§ Exercise goal: Of the lines listed below, return exactly those that run from the line containing "Given: Click the Parking gratuit icon" through the line containing "1226x839 pixels.", both included.

§ Input records:
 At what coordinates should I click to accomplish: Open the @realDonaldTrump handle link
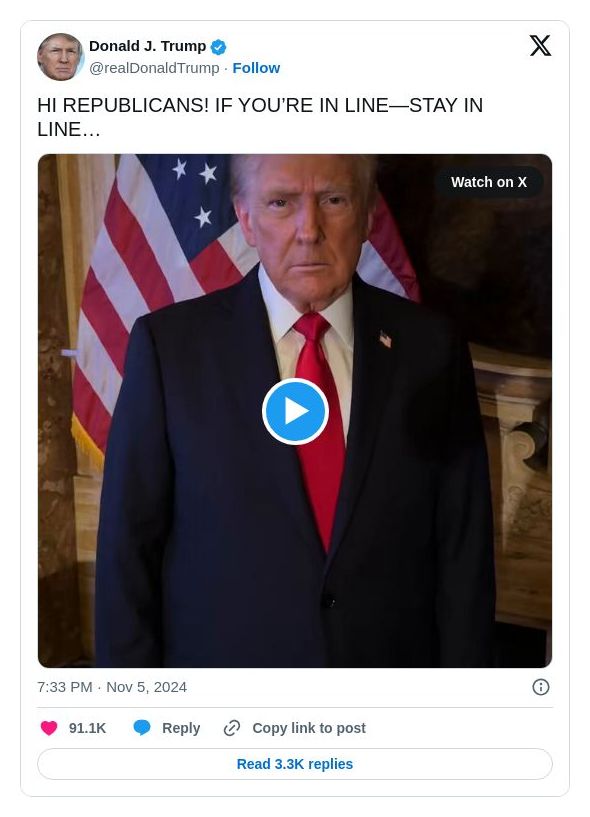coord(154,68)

---

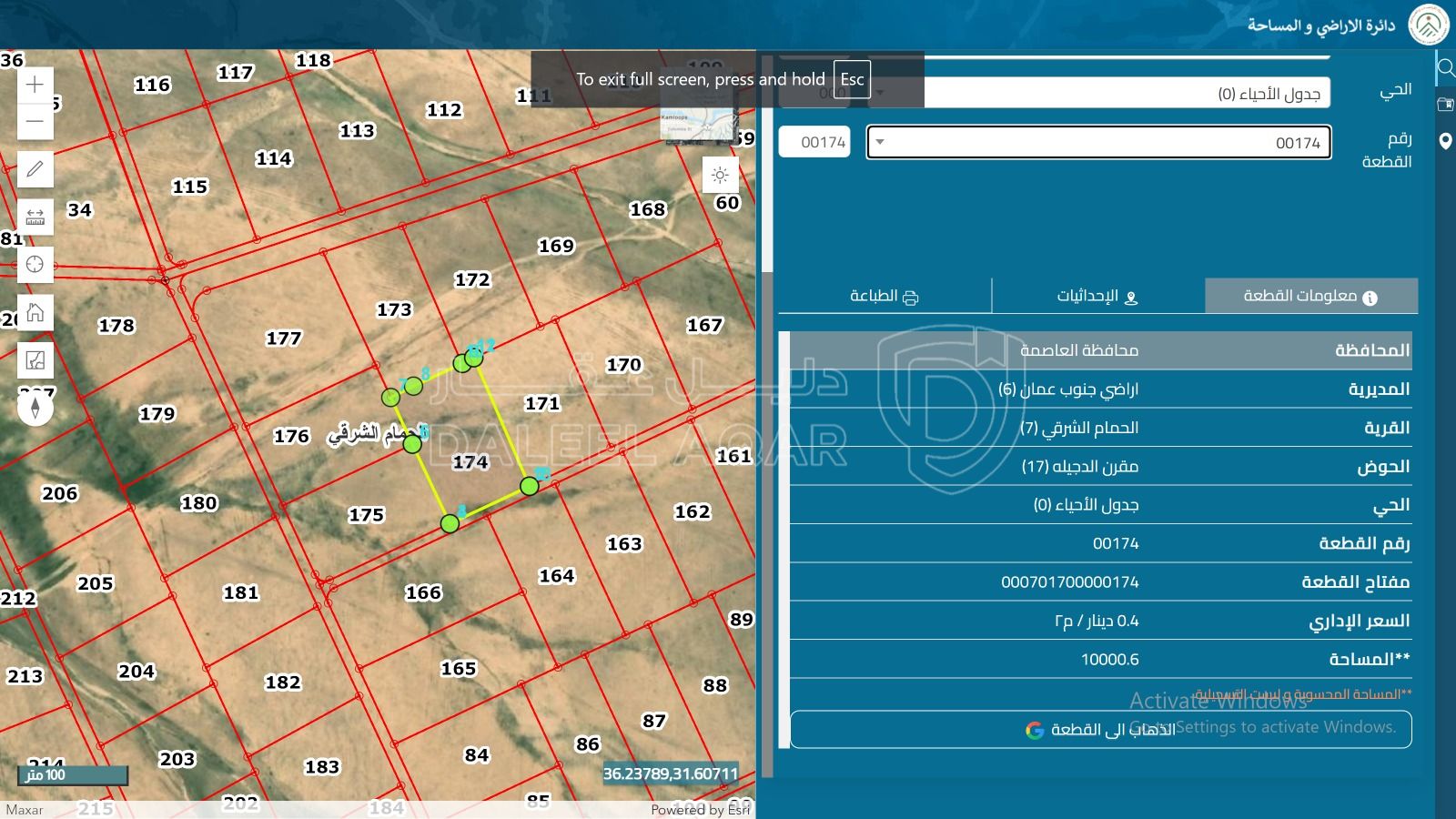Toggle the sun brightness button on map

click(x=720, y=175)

--

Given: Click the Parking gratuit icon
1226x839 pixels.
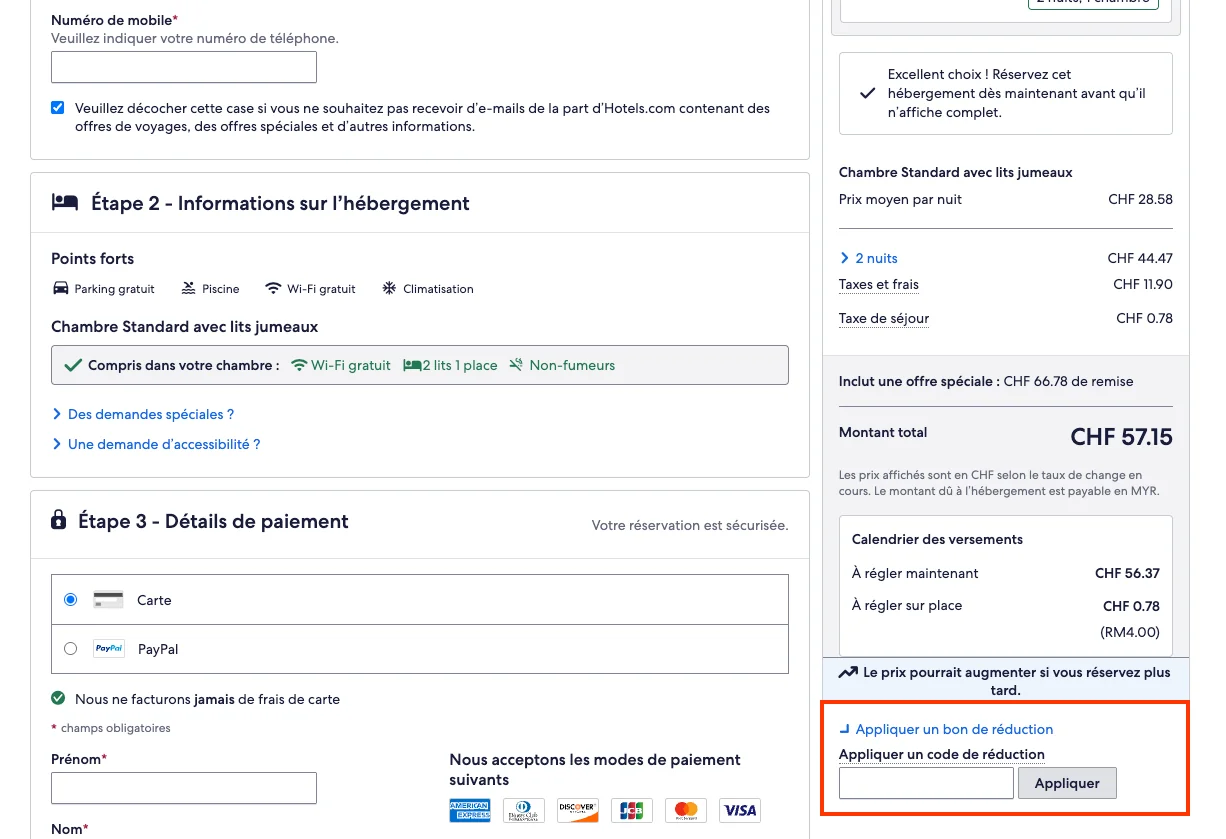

§ Answer section:
Given: Click the Parking gratuit icon
1226x839 pixels.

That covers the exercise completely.